李度、马也驰 25spring数据库系统 p1仓库
You can not select more than 25 topics Topics must start with a letter or number, can include dashes ('-') and can be up to 35 characters long.

257 lines
6.1 KiB

package nodes
import (
"math/rand"
"net/rpc"
"sort"
"strconv"
"sync"
"time"
"github.com/syndtr/goleveldb/leveldb"
"go.uber.org/zap"
)
type State = uint8
const (
Follower State = iota + 1
Candidate
Leader
)
type Public_node_info struct {
connect bool
address string
}
type Node struct {
mu sync.Mutex
// 当前节点id
selfId string
// 记录的leader(不能用votedfor:投票的leader可能没有收到多数票)

数据:
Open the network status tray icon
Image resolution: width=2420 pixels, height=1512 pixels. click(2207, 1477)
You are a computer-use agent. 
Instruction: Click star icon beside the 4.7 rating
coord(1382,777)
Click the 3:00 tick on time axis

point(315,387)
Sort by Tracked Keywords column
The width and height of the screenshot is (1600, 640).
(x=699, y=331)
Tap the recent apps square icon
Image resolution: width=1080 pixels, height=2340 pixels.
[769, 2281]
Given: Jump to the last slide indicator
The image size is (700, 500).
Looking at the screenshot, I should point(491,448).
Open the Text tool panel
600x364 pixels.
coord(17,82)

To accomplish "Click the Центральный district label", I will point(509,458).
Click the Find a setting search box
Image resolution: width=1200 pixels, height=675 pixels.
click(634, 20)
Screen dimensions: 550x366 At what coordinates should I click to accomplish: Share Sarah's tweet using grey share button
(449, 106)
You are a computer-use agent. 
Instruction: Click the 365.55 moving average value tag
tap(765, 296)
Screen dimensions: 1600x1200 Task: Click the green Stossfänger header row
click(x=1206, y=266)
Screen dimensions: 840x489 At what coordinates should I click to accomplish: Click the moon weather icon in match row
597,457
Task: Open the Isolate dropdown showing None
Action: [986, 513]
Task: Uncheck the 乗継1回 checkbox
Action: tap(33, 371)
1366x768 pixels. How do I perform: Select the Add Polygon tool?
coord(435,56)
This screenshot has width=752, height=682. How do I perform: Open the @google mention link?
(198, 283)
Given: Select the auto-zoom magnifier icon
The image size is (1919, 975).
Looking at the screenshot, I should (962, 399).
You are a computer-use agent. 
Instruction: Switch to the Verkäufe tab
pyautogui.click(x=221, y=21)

任务列表:
1 > 根据文本片段中的注释,Node 结构体的 selfId 字段表示什么?
2 > 请重写文本片段中从“李度、马也驰 25spring数据库系统 p1仓库”到“35 characters long.”的部分,并将其中的“仓库”改为“代码库”。
3 > 根据文本片段中的注释,为什么记录 leader 时不能使用 votedfor?

回答列表:
1 > 当前节点id。

2 >
李度、马也驰 25spring数据库系统 p1代码库
You can not select more than 25 topics Topics must start with a letter or number, can include dashes ('-') and can be up to 35 characters long.

3 > 投票支持的 leader 可能没有获得多数票,因此不能用 votedfor 记录 leader。